Data for the task →
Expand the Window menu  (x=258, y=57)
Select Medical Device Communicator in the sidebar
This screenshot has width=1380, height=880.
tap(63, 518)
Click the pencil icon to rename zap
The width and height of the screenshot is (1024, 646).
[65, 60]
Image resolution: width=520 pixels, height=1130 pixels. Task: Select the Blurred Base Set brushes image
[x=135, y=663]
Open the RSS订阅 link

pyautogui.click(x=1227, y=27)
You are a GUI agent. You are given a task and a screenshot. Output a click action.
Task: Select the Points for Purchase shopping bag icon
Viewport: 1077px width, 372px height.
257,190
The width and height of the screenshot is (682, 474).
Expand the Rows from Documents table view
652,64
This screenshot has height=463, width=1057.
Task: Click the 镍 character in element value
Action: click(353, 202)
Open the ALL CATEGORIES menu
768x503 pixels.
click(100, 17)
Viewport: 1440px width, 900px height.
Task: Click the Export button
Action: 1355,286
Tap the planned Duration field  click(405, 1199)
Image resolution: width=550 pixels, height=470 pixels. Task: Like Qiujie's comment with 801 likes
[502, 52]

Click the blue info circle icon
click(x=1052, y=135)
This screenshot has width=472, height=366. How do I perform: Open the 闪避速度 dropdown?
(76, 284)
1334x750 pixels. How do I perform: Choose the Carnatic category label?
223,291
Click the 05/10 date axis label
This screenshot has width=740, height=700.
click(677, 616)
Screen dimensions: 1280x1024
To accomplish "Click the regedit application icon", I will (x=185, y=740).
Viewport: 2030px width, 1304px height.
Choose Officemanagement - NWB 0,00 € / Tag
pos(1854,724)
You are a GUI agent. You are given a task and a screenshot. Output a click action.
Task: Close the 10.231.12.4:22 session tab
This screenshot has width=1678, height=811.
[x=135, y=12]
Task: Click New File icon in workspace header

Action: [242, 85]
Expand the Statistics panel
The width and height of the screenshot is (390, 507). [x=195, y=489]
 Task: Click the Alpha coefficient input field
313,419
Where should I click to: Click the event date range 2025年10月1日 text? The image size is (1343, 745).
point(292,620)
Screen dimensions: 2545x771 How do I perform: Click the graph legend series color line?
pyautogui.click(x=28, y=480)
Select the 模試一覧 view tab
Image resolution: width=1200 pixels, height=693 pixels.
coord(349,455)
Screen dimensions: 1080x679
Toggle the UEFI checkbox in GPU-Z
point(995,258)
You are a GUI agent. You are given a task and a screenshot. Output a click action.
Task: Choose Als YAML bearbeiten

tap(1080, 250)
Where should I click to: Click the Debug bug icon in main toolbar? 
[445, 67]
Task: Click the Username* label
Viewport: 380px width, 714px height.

What this task involves → Both the line containing "Toggle the UEFI checkbox in GPU-Z" and the line containing "Task: Click the Username* label" belong in the answer. Print them and every line above that falls between them exactly, and no others.

Result of the task →
Toggle the UEFI checkbox in GPU-Z
point(995,258)
You are a GUI agent. You are given a task and a screenshot. Output a click action.
Task: Choose Als YAML bearbeiten

tap(1080, 250)
Where should I click to: Click the Debug bug icon in main toolbar? 
[445, 67]
Task: Click the Username* label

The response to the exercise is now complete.